CHALLENGE = Could you copy out all of the entries below word for word, without changing anything?

RECORDS FOR PROCESSING =
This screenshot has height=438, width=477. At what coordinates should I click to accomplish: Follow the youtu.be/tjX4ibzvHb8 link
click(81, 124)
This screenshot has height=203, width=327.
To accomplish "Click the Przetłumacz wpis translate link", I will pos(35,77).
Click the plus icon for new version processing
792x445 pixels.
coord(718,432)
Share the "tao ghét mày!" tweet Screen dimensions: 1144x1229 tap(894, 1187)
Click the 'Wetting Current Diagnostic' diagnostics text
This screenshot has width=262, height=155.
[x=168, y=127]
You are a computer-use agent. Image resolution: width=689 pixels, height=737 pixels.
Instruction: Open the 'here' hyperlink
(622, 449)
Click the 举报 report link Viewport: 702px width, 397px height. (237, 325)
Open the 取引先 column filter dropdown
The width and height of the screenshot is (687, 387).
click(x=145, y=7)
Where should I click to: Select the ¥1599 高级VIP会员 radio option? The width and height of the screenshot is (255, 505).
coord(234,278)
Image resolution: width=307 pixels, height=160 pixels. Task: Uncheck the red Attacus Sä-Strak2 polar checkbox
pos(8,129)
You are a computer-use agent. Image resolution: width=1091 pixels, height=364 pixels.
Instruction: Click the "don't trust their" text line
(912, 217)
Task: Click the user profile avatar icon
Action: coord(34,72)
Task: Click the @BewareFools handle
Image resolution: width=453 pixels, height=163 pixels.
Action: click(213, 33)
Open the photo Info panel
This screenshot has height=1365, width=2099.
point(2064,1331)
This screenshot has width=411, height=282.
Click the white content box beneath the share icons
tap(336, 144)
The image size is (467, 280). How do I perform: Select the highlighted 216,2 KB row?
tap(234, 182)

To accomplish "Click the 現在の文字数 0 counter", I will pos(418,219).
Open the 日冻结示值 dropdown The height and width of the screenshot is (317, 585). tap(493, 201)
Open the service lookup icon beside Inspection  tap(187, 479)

WRITTEN SOLUTION =
This screenshot has height=438, width=477. At what coordinates should I click to accomplish: Follow the youtu.be/tjX4ibzvHb8 link
click(81, 124)
This screenshot has height=203, width=327.
To accomplish "Click the Przetłumacz wpis translate link", I will pos(35,77).
Click the plus icon for new version processing
792x445 pixels.
coord(718,432)
Share the "tao ghét mày!" tweet Screen dimensions: 1144x1229 tap(894, 1187)
Click the 'Wetting Current Diagnostic' diagnostics text
This screenshot has width=262, height=155.
[x=168, y=127]
You are a computer-use agent. Image resolution: width=689 pixels, height=737 pixels.
Instruction: Open the 'here' hyperlink
(622, 449)
Click the 举报 report link Viewport: 702px width, 397px height. (237, 325)
Open the 取引先 column filter dropdown
The width and height of the screenshot is (687, 387).
click(x=145, y=7)
Where should I click to: Select the ¥1599 高级VIP会员 radio option? The width and height of the screenshot is (255, 505).
coord(234,278)
Image resolution: width=307 pixels, height=160 pixels. Task: Uncheck the red Attacus Sä-Strak2 polar checkbox
pos(8,129)
You are a computer-use agent. Image resolution: width=1091 pixels, height=364 pixels.
Instruction: Click the "don't trust their" text line
(912, 217)
Task: Click the user profile avatar icon
Action: coord(34,72)
Task: Click the @BewareFools handle
Image resolution: width=453 pixels, height=163 pixels.
Action: click(213, 33)
Open the photo Info panel
This screenshot has height=1365, width=2099.
point(2064,1331)
This screenshot has width=411, height=282.
Click the white content box beneath the share icons
tap(336, 144)
The image size is (467, 280). How do I perform: Select the highlighted 216,2 KB row?
tap(234, 182)

To accomplish "Click the 現在の文字数 0 counter", I will pos(418,219).
Open the 日冻结示值 dropdown The height and width of the screenshot is (317, 585). tap(493, 201)
Open the service lookup icon beside Inspection  tap(187, 479)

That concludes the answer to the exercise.